Entries for locating text and elements
──────────

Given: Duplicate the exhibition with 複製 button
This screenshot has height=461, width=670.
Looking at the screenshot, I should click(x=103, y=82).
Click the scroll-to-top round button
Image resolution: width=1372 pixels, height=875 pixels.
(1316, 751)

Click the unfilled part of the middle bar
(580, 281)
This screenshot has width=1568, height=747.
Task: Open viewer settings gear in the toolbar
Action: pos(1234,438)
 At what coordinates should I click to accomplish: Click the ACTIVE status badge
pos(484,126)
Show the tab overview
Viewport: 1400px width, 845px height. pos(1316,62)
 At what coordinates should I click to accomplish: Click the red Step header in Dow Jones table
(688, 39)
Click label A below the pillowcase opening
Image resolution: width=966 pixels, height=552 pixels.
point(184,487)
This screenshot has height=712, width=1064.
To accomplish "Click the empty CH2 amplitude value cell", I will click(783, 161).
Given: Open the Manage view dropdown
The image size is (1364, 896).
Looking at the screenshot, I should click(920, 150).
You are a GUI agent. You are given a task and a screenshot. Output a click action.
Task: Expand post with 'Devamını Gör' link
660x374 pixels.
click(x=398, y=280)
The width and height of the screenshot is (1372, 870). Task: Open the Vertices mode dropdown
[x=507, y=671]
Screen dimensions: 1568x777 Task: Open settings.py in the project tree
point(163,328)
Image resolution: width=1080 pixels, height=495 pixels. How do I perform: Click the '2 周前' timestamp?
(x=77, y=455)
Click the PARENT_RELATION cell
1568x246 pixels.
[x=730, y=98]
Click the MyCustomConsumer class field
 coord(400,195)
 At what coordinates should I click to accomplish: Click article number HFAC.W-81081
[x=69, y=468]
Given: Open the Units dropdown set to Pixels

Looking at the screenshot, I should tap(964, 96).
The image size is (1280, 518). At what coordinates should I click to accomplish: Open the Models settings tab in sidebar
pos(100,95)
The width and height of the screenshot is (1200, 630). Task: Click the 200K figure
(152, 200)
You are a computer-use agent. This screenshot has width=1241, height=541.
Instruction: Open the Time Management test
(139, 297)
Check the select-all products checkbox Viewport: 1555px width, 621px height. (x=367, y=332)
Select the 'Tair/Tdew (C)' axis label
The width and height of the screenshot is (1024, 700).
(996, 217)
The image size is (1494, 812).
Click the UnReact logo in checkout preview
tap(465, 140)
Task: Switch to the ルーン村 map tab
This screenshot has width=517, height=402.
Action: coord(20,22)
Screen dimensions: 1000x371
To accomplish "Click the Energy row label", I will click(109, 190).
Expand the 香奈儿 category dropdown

──────────

### Written exercise
Reproduce the lines of the data above verbatim, from the line containing "ACTIVE status badge" through the line containing "will click(783, 161).", with both of those lines included.

### Result for this task
 At what coordinates should I click to accomplish: Click the ACTIVE status badge
pos(484,126)
Show the tab overview
Viewport: 1400px width, 845px height. pos(1316,62)
 At what coordinates should I click to accomplish: Click the red Step header in Dow Jones table
(688, 39)
Click label A below the pillowcase opening
Image resolution: width=966 pixels, height=552 pixels.
point(184,487)
This screenshot has height=712, width=1064.
To accomplish "Click the empty CH2 amplitude value cell", I will click(783, 161).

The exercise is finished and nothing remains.